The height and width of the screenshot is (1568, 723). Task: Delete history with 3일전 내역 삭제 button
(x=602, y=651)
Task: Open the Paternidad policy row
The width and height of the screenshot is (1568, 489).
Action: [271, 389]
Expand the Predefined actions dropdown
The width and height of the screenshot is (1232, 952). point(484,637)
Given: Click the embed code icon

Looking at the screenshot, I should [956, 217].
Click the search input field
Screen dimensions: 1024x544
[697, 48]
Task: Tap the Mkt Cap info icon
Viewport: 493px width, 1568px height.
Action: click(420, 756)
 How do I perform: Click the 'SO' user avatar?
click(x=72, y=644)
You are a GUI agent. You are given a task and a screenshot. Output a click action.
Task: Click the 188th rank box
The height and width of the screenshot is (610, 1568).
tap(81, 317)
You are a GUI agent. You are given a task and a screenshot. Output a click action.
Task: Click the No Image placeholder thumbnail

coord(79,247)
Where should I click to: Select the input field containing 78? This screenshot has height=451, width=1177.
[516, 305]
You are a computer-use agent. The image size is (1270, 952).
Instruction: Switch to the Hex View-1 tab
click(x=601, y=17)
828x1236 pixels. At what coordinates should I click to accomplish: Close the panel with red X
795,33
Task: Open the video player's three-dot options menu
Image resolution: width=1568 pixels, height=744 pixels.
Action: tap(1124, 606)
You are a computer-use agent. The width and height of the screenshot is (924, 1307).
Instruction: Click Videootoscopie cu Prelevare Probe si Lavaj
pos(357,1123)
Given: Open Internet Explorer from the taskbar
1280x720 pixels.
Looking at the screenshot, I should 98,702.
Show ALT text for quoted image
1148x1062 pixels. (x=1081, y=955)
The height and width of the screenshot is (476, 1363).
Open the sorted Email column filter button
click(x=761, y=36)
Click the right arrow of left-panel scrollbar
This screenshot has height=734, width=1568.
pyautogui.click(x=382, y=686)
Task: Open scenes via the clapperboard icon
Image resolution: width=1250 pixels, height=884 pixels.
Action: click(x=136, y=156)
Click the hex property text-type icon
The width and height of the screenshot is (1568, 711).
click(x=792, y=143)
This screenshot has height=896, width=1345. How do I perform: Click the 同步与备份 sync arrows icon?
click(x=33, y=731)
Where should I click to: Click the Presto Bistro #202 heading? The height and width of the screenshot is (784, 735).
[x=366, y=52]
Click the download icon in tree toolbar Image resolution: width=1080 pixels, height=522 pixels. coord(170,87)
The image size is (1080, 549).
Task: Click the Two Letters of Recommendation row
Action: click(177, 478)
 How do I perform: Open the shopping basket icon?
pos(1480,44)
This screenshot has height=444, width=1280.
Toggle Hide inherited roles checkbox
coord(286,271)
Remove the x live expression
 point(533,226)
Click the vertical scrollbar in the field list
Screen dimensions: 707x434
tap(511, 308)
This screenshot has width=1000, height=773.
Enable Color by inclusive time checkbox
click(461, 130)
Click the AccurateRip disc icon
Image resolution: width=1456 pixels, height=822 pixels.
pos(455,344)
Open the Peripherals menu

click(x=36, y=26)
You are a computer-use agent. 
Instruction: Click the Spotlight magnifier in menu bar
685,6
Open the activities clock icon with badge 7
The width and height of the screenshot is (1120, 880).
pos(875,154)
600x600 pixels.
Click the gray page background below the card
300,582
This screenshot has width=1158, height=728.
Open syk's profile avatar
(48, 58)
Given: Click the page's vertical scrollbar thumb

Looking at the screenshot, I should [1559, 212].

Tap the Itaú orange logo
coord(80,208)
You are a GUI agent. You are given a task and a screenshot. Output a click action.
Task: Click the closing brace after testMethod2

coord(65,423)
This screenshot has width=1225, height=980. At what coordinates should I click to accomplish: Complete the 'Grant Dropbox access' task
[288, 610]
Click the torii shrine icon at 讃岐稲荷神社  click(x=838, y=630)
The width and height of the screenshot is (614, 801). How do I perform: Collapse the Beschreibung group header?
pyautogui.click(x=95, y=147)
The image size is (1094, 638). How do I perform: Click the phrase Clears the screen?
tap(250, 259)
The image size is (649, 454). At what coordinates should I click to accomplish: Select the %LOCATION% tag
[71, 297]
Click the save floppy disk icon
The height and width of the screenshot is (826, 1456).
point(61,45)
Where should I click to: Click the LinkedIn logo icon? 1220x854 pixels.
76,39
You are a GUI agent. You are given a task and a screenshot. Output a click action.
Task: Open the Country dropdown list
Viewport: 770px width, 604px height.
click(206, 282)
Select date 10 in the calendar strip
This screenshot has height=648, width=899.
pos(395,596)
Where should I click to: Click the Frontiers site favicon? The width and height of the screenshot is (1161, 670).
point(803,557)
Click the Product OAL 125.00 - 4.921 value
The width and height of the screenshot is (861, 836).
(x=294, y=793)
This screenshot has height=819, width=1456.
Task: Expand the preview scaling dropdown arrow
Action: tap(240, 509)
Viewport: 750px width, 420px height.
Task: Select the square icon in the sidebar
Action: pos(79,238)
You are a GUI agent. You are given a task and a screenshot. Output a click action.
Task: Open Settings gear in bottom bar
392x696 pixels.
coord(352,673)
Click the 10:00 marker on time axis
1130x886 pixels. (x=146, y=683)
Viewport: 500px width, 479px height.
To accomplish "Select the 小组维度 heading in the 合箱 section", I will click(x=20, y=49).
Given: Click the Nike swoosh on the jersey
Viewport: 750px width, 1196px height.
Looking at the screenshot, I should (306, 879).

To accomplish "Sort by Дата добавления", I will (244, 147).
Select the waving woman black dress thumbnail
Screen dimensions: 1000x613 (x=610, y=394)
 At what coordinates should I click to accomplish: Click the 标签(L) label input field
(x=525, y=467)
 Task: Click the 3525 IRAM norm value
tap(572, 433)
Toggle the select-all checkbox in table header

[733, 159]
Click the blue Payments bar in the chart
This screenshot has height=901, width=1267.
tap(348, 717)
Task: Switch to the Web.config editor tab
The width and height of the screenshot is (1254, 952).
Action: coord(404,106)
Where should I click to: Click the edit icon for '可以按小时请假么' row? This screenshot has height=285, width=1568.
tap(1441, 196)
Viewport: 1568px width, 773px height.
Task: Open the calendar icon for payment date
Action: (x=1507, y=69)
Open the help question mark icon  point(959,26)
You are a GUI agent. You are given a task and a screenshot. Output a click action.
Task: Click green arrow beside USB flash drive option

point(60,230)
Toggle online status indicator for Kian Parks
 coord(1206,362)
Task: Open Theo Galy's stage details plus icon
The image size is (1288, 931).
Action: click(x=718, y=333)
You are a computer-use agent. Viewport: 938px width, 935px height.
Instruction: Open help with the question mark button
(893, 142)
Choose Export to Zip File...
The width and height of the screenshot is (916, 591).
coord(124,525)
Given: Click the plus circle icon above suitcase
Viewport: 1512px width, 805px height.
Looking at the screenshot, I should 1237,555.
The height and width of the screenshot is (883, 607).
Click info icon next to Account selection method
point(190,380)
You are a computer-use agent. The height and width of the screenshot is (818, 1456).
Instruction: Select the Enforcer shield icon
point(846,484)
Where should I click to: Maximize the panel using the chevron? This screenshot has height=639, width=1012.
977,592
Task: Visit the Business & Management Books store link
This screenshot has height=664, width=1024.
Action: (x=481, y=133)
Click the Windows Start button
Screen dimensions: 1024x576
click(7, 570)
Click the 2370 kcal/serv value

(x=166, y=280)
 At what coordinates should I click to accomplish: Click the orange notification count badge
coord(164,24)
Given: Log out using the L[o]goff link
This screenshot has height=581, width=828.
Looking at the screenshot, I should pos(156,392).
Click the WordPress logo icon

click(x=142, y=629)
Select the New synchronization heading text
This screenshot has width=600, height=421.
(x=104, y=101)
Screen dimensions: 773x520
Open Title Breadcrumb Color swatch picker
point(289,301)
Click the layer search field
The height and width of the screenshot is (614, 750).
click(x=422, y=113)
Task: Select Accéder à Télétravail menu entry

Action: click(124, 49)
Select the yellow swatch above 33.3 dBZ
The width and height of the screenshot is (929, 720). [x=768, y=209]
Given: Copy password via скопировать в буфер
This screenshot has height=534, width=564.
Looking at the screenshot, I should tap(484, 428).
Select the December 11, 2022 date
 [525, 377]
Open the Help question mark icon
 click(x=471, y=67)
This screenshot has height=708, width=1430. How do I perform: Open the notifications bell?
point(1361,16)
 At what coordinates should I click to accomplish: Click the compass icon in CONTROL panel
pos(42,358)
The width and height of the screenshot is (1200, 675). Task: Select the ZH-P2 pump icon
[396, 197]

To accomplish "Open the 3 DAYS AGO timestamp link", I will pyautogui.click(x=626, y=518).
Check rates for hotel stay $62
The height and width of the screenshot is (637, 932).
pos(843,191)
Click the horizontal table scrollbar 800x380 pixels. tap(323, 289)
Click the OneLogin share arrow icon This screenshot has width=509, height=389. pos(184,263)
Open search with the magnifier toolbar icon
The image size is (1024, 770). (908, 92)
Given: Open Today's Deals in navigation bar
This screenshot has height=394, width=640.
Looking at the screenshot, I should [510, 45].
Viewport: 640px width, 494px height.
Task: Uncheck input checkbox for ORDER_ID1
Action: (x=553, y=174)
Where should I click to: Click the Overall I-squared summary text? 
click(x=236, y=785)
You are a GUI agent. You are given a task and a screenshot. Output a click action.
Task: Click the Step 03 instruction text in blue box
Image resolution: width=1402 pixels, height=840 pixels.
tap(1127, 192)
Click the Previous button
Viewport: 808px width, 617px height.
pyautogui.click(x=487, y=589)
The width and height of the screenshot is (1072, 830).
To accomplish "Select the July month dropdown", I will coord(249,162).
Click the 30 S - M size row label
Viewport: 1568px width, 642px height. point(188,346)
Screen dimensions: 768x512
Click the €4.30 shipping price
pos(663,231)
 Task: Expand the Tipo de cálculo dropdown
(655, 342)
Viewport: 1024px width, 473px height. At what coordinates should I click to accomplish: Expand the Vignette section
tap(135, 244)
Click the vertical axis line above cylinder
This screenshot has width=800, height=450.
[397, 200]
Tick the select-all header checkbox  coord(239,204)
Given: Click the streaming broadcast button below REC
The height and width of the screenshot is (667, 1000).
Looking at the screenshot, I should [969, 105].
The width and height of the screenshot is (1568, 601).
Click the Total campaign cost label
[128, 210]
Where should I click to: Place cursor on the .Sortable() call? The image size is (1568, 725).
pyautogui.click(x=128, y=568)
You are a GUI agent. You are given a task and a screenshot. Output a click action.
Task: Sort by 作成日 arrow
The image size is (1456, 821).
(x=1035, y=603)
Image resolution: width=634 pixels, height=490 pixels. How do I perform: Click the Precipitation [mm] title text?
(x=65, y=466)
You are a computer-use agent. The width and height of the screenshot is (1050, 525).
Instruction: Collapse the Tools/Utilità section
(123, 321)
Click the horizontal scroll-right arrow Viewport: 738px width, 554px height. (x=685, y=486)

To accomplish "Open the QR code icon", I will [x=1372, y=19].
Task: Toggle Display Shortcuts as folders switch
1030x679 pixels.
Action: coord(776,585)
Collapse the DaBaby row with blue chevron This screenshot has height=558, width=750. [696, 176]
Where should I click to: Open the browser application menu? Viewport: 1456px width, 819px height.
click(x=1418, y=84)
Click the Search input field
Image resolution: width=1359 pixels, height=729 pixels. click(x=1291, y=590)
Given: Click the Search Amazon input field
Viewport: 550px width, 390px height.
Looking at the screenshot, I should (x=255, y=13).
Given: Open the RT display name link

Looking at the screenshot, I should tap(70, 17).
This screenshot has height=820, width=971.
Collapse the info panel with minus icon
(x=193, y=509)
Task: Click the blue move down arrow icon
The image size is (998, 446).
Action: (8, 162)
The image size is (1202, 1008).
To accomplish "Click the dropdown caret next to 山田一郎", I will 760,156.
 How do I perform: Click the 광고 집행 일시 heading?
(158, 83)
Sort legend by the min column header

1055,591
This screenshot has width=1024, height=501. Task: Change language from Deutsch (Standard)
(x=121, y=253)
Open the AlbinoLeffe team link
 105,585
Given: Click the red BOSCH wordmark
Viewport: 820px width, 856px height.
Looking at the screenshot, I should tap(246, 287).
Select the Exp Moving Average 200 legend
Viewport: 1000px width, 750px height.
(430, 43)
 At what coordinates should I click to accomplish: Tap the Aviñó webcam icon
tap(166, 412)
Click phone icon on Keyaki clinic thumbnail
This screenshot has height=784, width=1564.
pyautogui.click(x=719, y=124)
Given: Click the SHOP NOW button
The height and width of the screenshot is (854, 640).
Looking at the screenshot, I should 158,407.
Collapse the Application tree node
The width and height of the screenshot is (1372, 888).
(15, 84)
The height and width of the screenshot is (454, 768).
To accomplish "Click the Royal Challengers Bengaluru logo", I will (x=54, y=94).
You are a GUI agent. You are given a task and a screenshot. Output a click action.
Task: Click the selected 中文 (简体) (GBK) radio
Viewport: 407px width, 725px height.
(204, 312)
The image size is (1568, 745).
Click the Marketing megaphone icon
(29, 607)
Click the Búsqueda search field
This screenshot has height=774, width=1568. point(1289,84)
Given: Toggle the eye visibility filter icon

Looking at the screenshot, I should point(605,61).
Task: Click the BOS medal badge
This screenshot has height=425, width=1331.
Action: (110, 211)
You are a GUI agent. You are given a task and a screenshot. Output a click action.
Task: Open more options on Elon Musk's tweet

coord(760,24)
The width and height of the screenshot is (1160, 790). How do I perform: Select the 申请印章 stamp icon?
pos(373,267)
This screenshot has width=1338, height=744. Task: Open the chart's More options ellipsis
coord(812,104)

--- --- ---

◆ Task:
Go through the entries and return each line where the word "plus" appears.

◆ Answer to this task:
Task: Open Theo Galy's stage details plus icon
Given: Click the plus circle icon above suitcase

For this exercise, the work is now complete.